*Description of the task*:
In the lines below, look for "dimensions". Copy each line where it appears.

*Excerpted records*:
● ● ● ●

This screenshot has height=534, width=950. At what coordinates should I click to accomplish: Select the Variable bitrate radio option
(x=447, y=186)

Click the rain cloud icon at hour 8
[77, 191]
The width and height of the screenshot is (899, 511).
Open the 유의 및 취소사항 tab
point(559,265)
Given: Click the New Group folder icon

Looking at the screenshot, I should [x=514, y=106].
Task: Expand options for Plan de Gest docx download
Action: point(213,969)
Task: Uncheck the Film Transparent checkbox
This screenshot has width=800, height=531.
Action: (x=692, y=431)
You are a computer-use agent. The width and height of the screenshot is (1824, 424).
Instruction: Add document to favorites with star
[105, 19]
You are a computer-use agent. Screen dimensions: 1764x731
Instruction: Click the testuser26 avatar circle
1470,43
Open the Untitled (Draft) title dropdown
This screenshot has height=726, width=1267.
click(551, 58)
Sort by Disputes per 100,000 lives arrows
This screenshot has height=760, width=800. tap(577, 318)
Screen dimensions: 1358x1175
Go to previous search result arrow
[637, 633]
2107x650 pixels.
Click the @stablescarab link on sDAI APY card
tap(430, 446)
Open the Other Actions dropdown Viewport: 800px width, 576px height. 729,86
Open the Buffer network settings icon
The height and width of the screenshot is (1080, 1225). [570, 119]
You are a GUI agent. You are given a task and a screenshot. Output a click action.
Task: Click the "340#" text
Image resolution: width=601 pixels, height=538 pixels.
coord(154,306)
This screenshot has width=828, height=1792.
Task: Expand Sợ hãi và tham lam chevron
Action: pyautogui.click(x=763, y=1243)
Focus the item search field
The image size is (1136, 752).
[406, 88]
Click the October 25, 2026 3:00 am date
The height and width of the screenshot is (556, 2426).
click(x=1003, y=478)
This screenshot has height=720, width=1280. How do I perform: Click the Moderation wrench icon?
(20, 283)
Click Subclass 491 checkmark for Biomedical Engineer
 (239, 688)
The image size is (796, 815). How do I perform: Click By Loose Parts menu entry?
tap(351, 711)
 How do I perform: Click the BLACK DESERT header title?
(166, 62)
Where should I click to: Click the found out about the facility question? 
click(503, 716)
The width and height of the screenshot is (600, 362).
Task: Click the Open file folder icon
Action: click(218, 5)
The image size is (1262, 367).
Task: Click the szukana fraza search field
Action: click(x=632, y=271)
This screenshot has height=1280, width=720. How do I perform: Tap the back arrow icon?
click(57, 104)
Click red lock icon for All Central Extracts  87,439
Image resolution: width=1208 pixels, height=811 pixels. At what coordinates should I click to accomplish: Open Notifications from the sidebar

● ● ● ●

*Problem solution*:
You are a computer-use agent. Screen dimensions: 1764x731
Screen dimensions: 1358x1175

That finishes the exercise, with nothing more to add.